**TO DO:** Reproduce word for word the stretch of the entries below that opens with their first line and closes with the line containing "the menu item labeled 'Messages' in the drawer is", with both of those lines included. Omit the pictures from your copy.

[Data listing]
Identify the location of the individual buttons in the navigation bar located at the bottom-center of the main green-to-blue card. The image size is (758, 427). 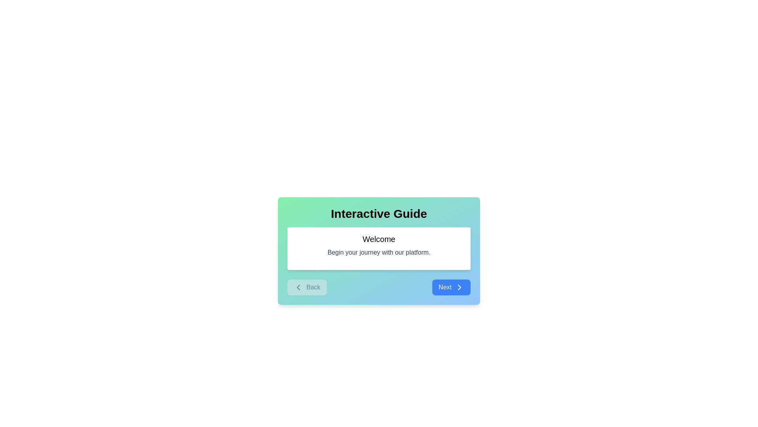
(379, 287).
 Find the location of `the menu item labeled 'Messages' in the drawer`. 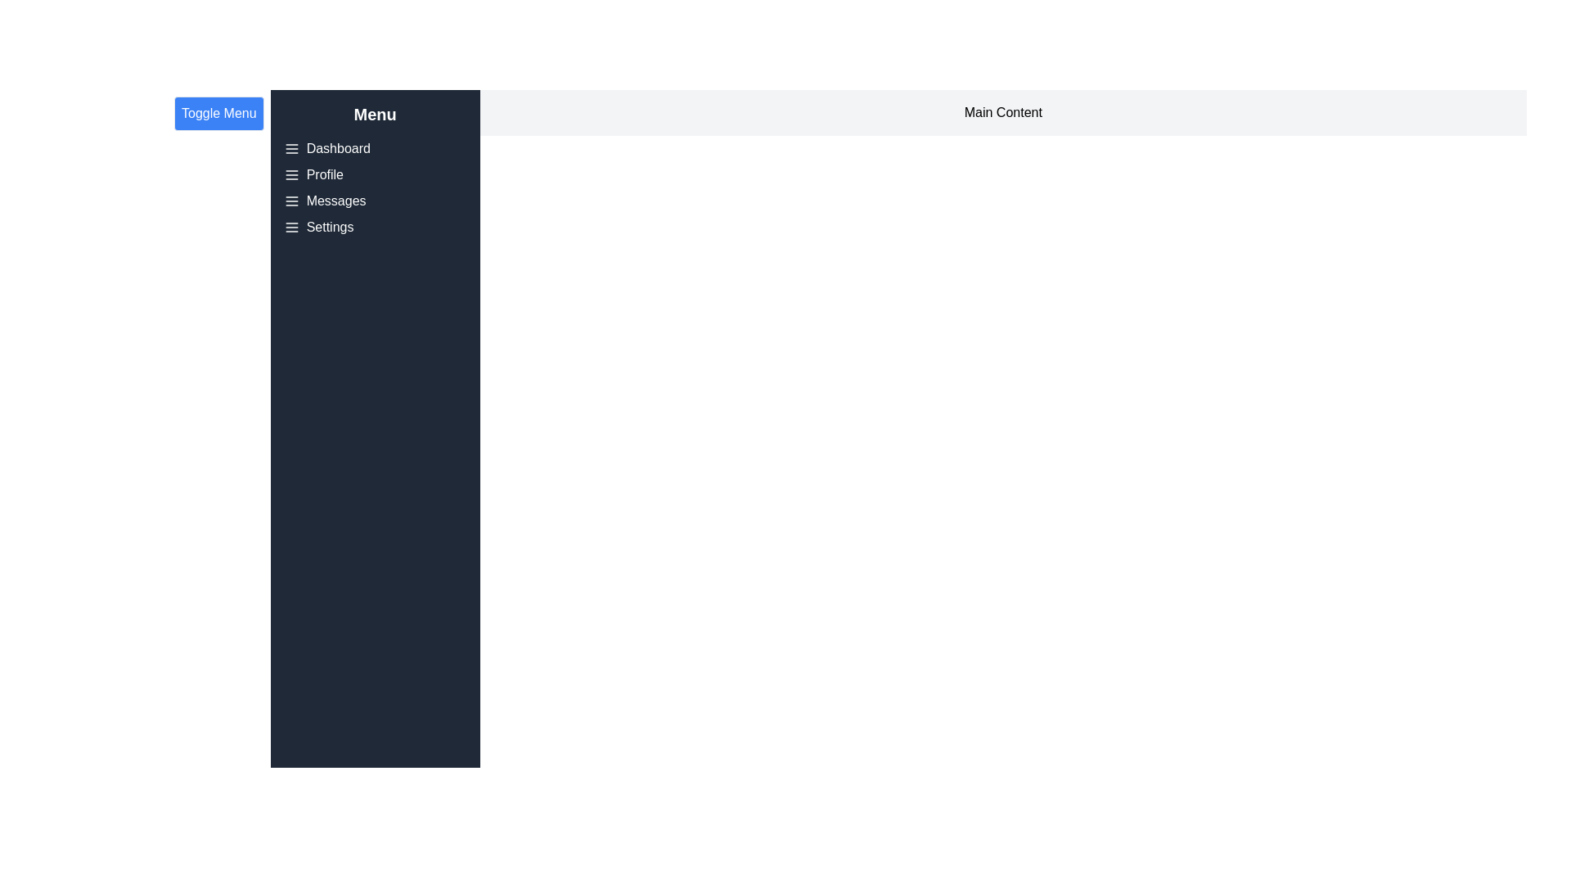

the menu item labeled 'Messages' in the drawer is located at coordinates (335, 200).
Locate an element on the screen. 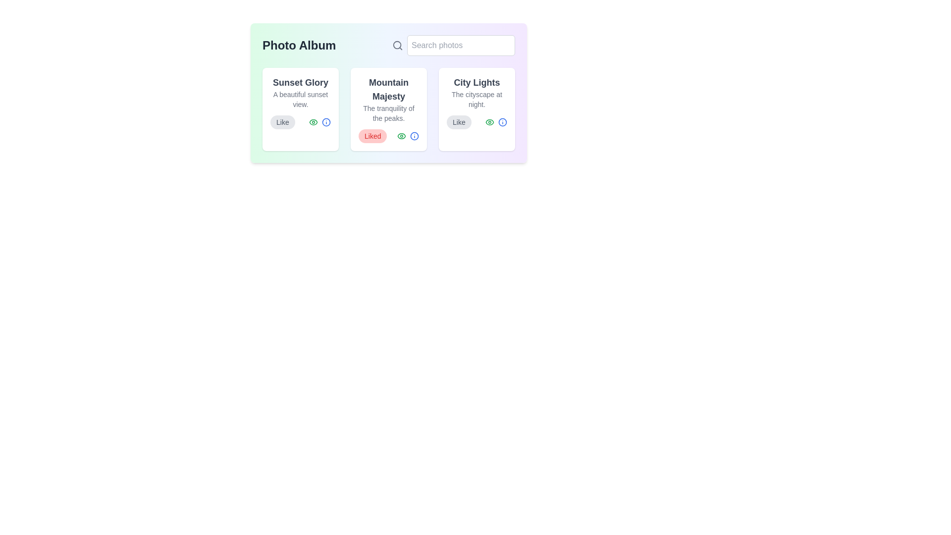  the information icon of the photo titled City Lights is located at coordinates (502, 121).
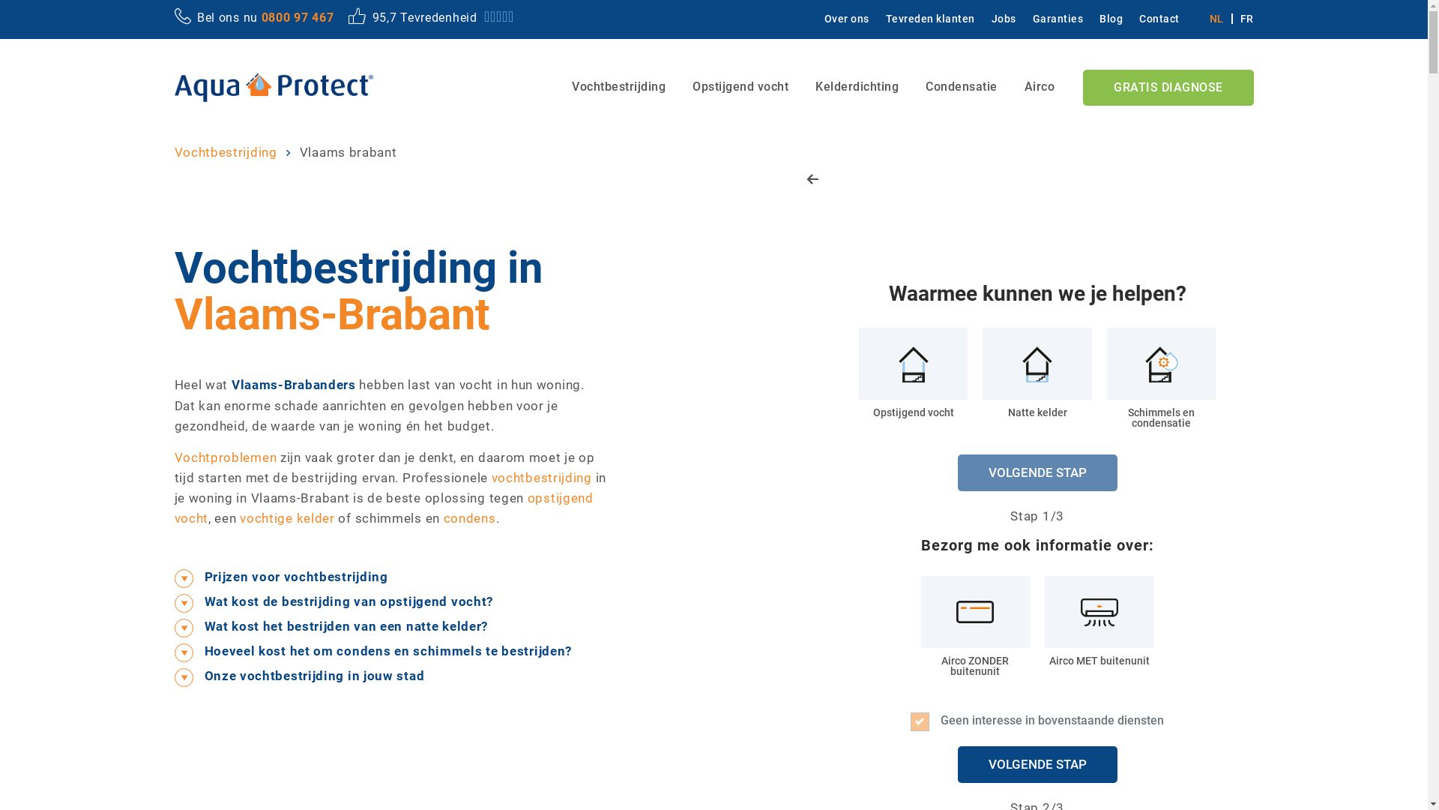 This screenshot has height=810, width=1439. I want to click on 'Airco', so click(1011, 86).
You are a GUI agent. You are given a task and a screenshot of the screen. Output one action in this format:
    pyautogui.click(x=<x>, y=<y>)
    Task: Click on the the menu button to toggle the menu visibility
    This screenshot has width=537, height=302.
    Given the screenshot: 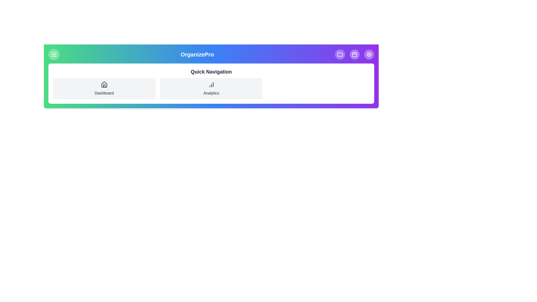 What is the action you would take?
    pyautogui.click(x=54, y=55)
    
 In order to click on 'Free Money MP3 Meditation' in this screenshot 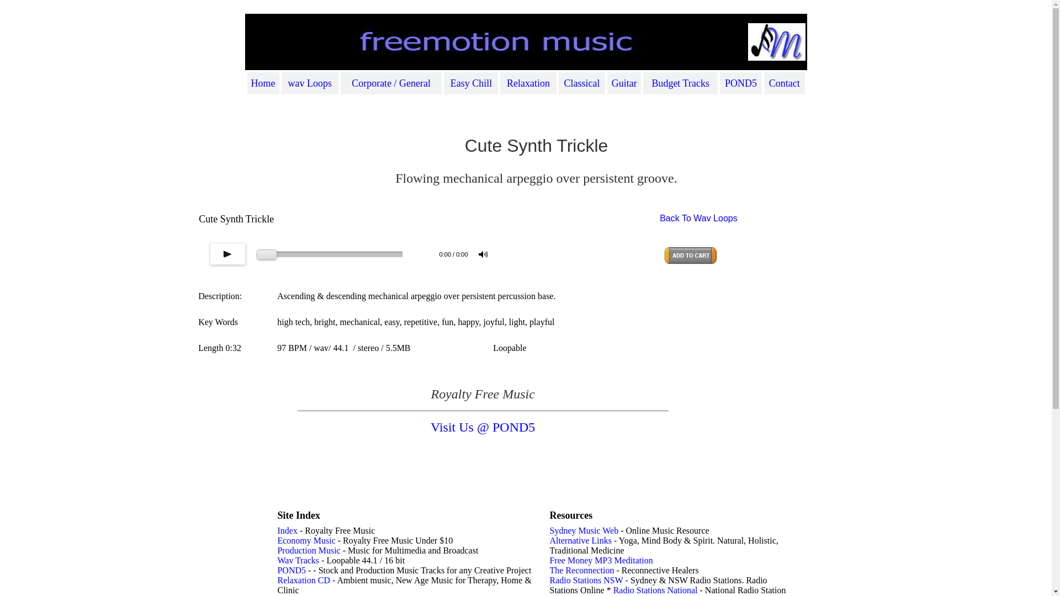, I will do `click(600, 560)`.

**CORRECT RESULT:**
Identify the location of the individual buttons in the navigation bar located at the bottom-center of the main green-to-blue card. The image size is (758, 427). 
(379, 287).
 Find the location of `the menu item labeled 'Messages' in the drawer`. 

the menu item labeled 'Messages' in the drawer is located at coordinates (335, 200).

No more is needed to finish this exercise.